Few things for you to note: 
  • There’s nothing free on offer on EBC Trek, except of course the oxygen and never-ending heavenly views. You gotta pay for even hot water to drink after a meal as they don’t serve any water with a meal unless you order it. A small glass of hot water (150-200ml) can cost you anything between 40 NPR to 100 NPR while tea costs more and has many varieties such as Mint, Ginger, Lemon, etc.
  • I strongly recommend drinking some hot tea after your meal instead of cold water as it’d help you sleep well.
  • Dhal Baath seems to be the most economical meal as not only it’s cheaper but also you could ask for more rice and vegetables if the first serving is not enough. Try and have Dhal Baath for dinner coz your body needs plenty energy to fend off the cold and also a full tummy will help you sleep better.

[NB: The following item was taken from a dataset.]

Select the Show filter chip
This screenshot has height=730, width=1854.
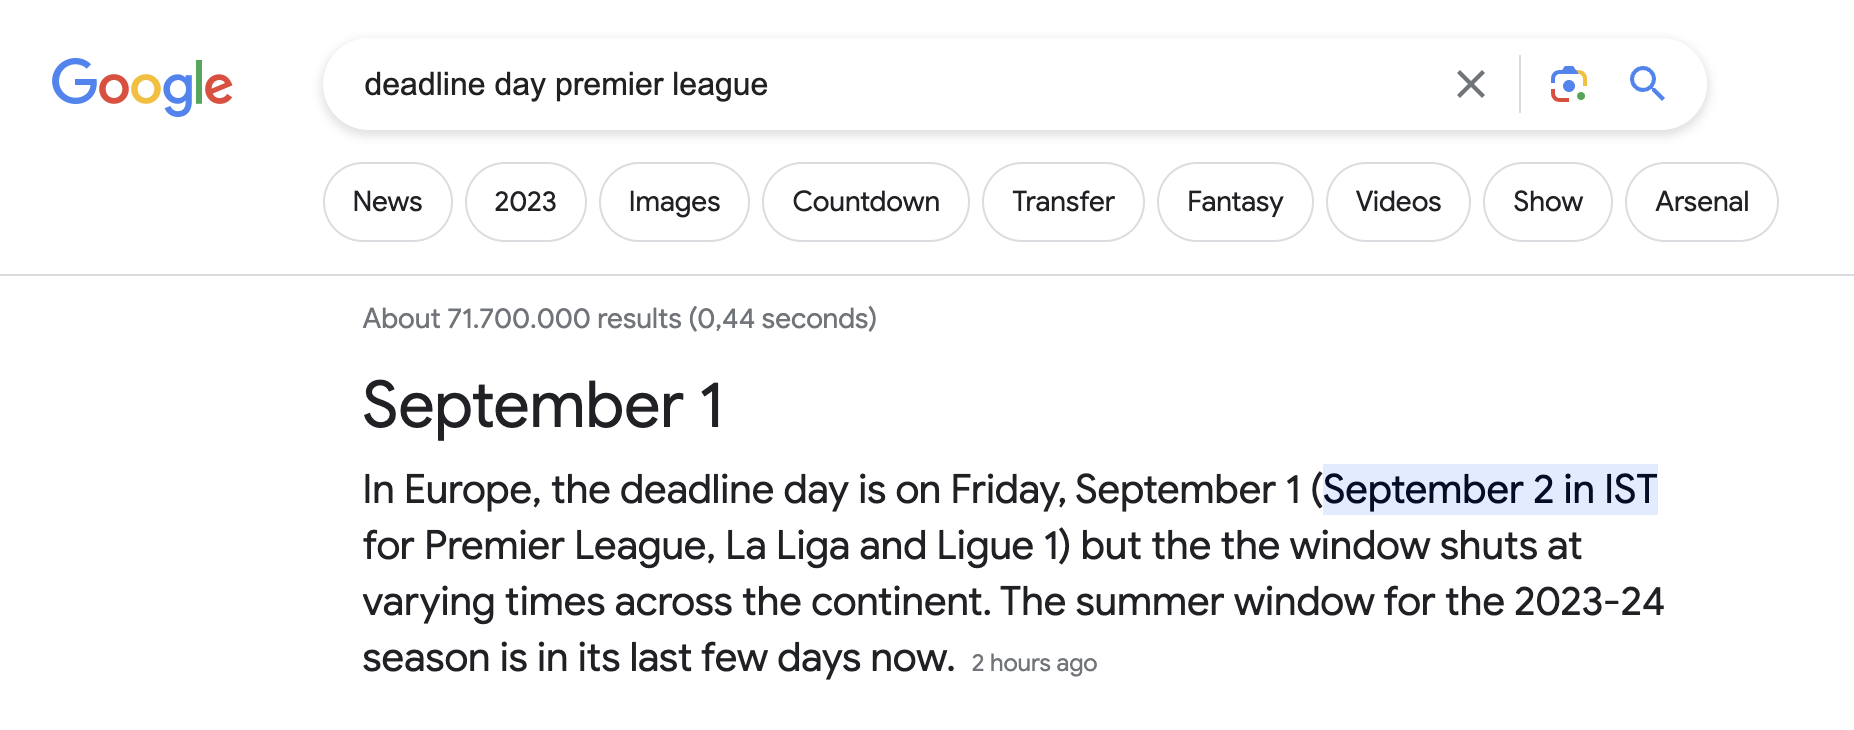[x=1548, y=202]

  • Porters don’t usually eat or sleep in the same guest house but at a nearby place which is cheaper and affordable for them. Remember they too have to pay for their own lodgings out of their wages.
  • Guides and guests are not given meals at the same time or are allowed to eat in the same guest areas. They have to wait until all the guests are eaten before getting their meals.

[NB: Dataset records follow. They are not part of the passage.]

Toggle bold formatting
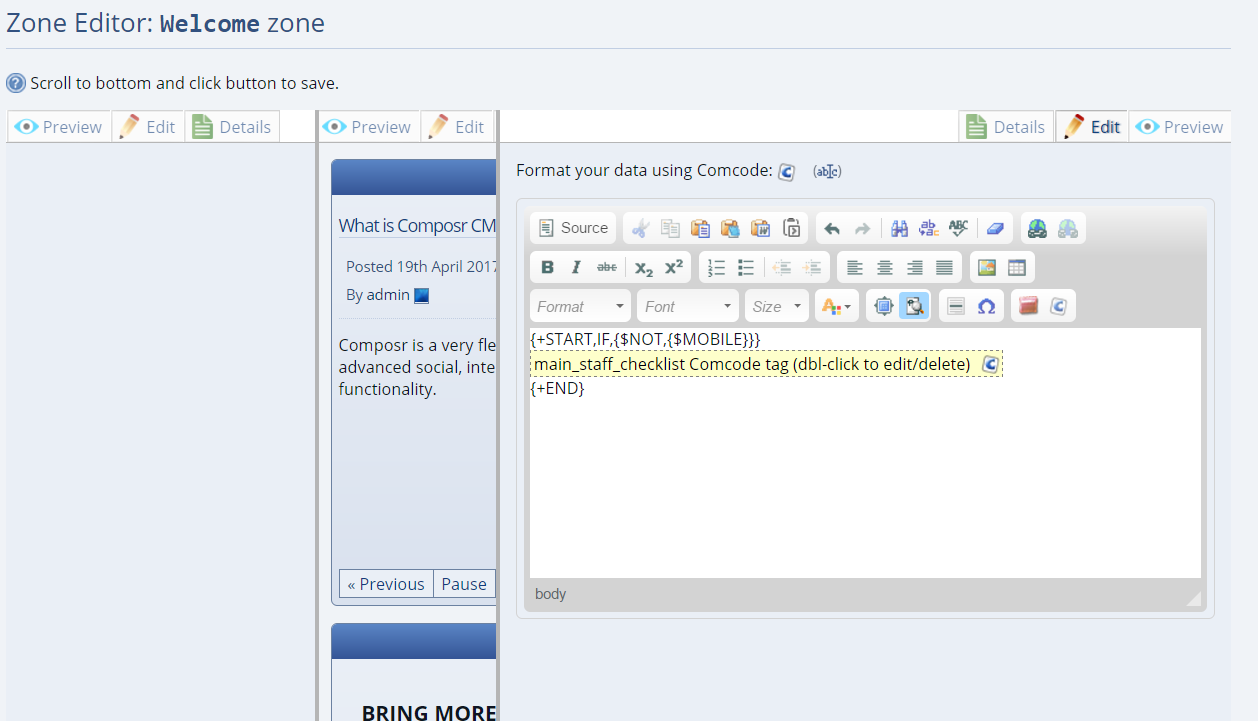 547,267
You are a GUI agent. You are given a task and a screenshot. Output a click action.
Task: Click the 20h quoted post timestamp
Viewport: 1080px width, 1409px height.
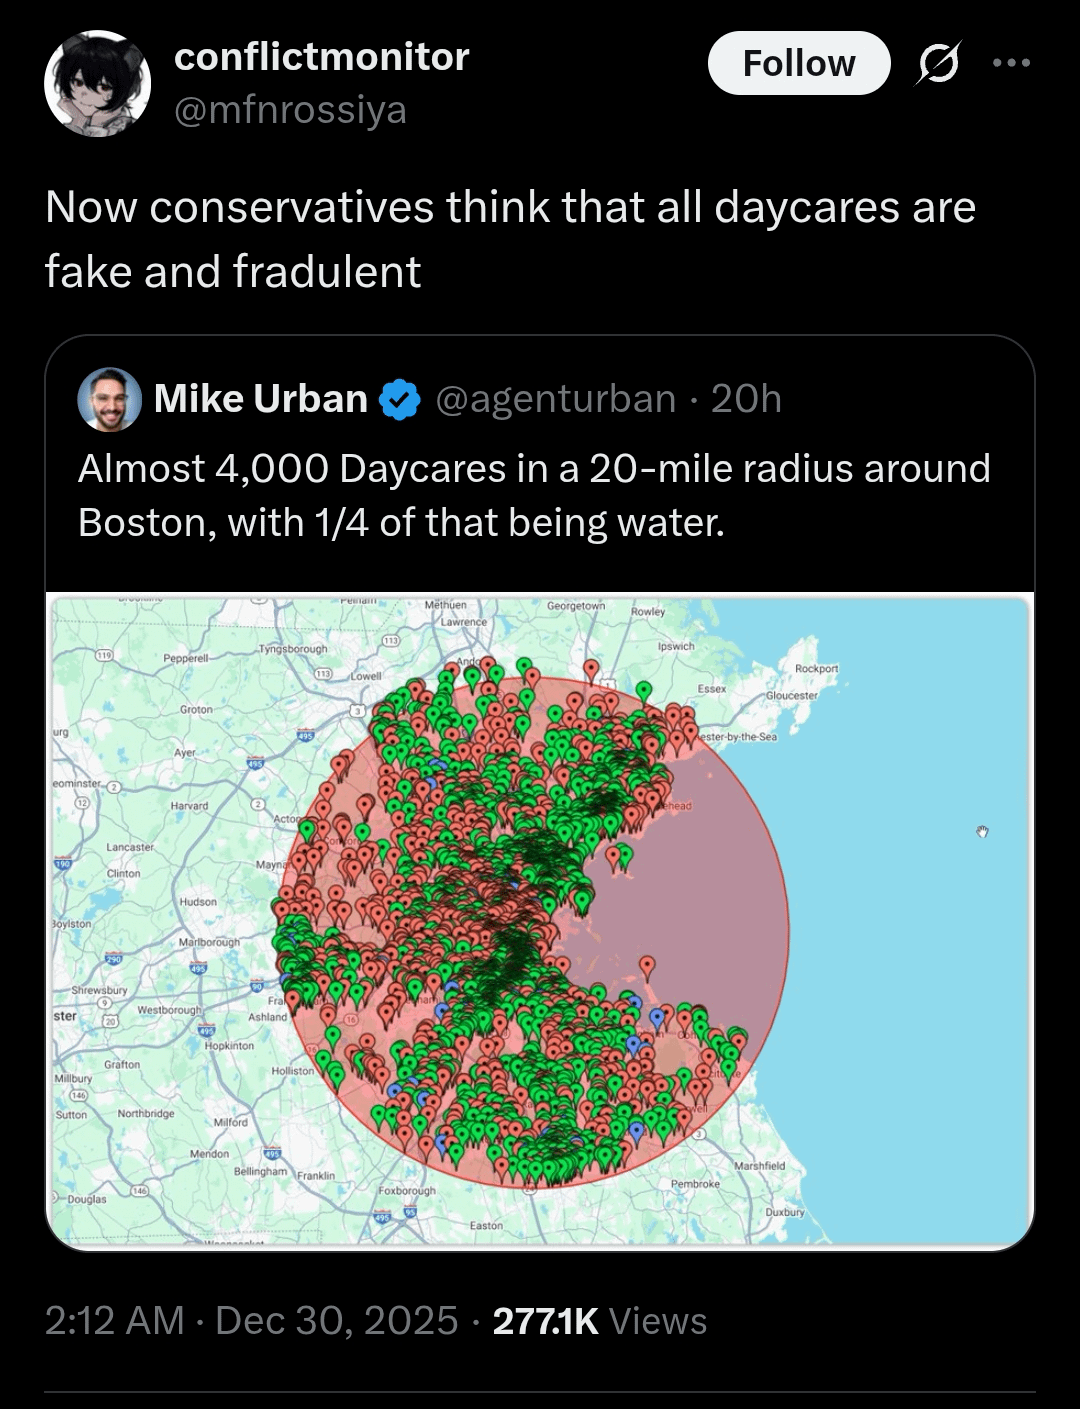[x=746, y=399]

  • Guides don’t share rooms with their guests even if the guest is a single traveller, just like me. They always get their own sleeping areas in the guest house and sometimes it’s the dining hall itself with a few cushions and blankets.
Ok, while you were reading the notes, I went and changed in my room. It was such a cozy affair with twin beds but it was just me coz Ngima wouldn’t dream of sharing with me, at least not yet, and was given his own place in the guest house. Having a bath was of course out of question but I managed to sponge myself with cold water to rub off the sweat (richly collected in KTM) and dust. Wet wipes are also great for this job and not every day you can afford a hot shower and sometimes even if you could, you have to forgo it depends on the time you arrive in the guest house.

I had a hearty Dhal Baath meal and the waiter ended up serving two extra helpings to me which left both him and my guide Ngima speechless. They must’ve thought I was some kinda refugee who’d not seen rice in years. I wanted Ngima to keep me company while I ate and he reluctantly agreed to sit by me and my trying to get him to eat at the same time was simply out of the question. I was so frustrated with the fact that those guides have to wait till every guest has eaten. It got on my nerves so much and it led to a heated argument in Pangboche (more days to go) with the guest house folks but eventually had to resign myself to their culture.

Well folks, I guess the chain of events turned out to be longer than I planned and hope it didn’t bore you to death. Tomorrow is going to be the real tester as we’d gain approximately 830m (over 2700ft) in elevation gain over 11km to reach Namche. Our initial plan was to trek to Monjo (few more kms closer to Namche) but the delayed flights ruined all the plans. So if you ever do this, your first stop should be Monjo (another 5km from Phakding) at 2,835m. It’ll help you tackle the Namche uphill trek rather easily.

Ok, my tummy is full and I’ve had a rather long day and time for me to tuck into the rather inviting sleeping bag. It really is very cold but my sleeping bag is rated for -10 Celsius plus I’ve got a comfy mattress too. So here I go to my dreamland and will come again with Day 02 where I’ll have to tackle probably one of the most difficult parts of this trek.